JUDGMENT OF THE DISTRICT COURT AFFIRMED.

ROWE, V.C.J., and KAUGER, WINCHESTER, EDMONDSON, COMBS, GURICH, and DARBY, JJ., concur.

KANE, C.J., concurs in the result.

KUEHN, J. (by separate writing), concurs in part and dissents in part.

Concurrence in Part

KUEHN, J., CONCURRING IN PART AND DISSENTING IN PART:

1 I agree that the trial court applied the correct burden of proof, and that the evidence was sufficient to support termination of McCubbin’s parental rights. I take issue only with the Majority’s analysis of McCubbin’s claim that consideration of the child’s video interview was error.

¶2 McCubbin claims the trial court erred in considering the child’s forensic video interview without first holding a hearing to consider factors bearing on the reliability of the evidence. Such a hearing is provided for in both 10A O.S. § 1-4-505(B)(1) and 12 O.S. § 2803.1(A)(1).
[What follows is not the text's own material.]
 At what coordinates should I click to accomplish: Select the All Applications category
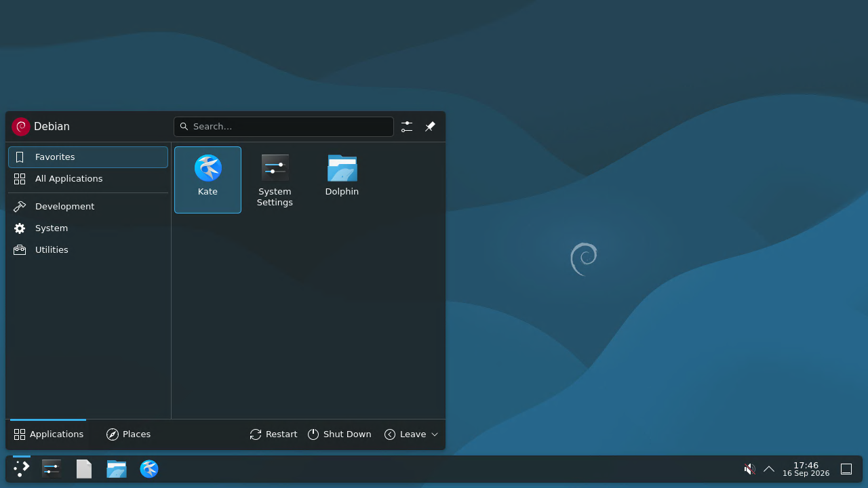pyautogui.click(x=88, y=179)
The requirements under each statute differ slightly, but as the Majority notes, the differences are immaterial for purposes here. Both provide that, before certain out-of-court statements concerning child abuse can be admitted into evidence, the court should hold a hearing, “outside the presence of the jury,” to determine whether the evidence is reliable enough for the jury’s consideration.

¶3 Simply put, no such hearing was necessary in this case. The trial court’s role in these hearings is to be a gatekeeper -- to assess the evidence against certain legal factors before a jury is allowed to receive it. But this presupposes that there is, in fact, a lay jury which needs to be shielded from evidence with questionable reliability. McCubbin waived her right to a jury and she stipulated to admission of the recording. In short, she asked the trial court to sit as factfinder, and she affirmatively waived any legal objection to the court considering the DVD.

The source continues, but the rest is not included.